Listed entries: Begin
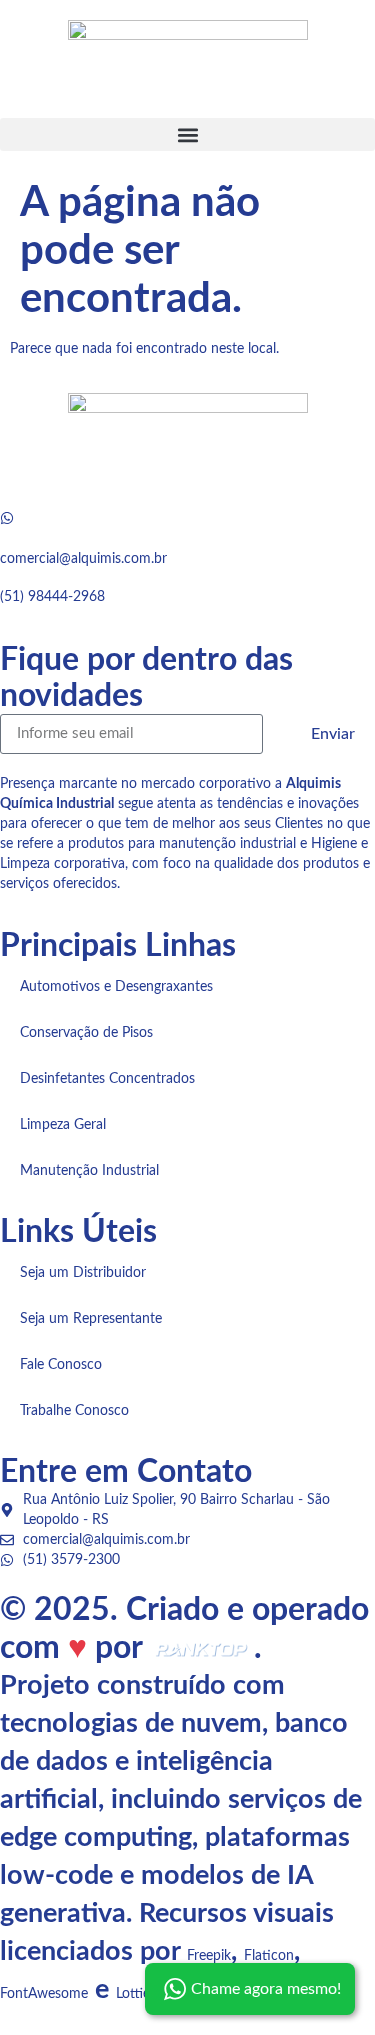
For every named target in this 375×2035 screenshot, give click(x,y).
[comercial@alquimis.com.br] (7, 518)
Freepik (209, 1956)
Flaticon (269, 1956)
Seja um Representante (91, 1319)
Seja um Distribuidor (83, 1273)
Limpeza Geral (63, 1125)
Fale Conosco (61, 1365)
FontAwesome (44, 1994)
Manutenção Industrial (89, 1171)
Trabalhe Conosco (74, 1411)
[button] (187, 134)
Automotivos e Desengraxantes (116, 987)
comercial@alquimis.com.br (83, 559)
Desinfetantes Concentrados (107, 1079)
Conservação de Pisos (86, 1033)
Listed entries: End
**What you will do**. Output the line containing "Flaticon (269, 1956)" and every line after it through the final line of the records above, exactly as written and nothing else.

**Written response**.
Flaticon (269, 1956)
Seja um Representante (91, 1319)
Seja um Distribuidor (83, 1273)
Limpeza Geral (63, 1125)
Fale Conosco (61, 1365)
FontAwesome (44, 1994)
Manutenção Industrial (89, 1171)
Trabalhe Conosco (74, 1411)
[button] (187, 134)
Automotivos e Desengraxantes (116, 987)
comercial@alquimis.com.br (83, 559)
Desinfetantes Concentrados (107, 1079)
Conservação de Pisos (86, 1033)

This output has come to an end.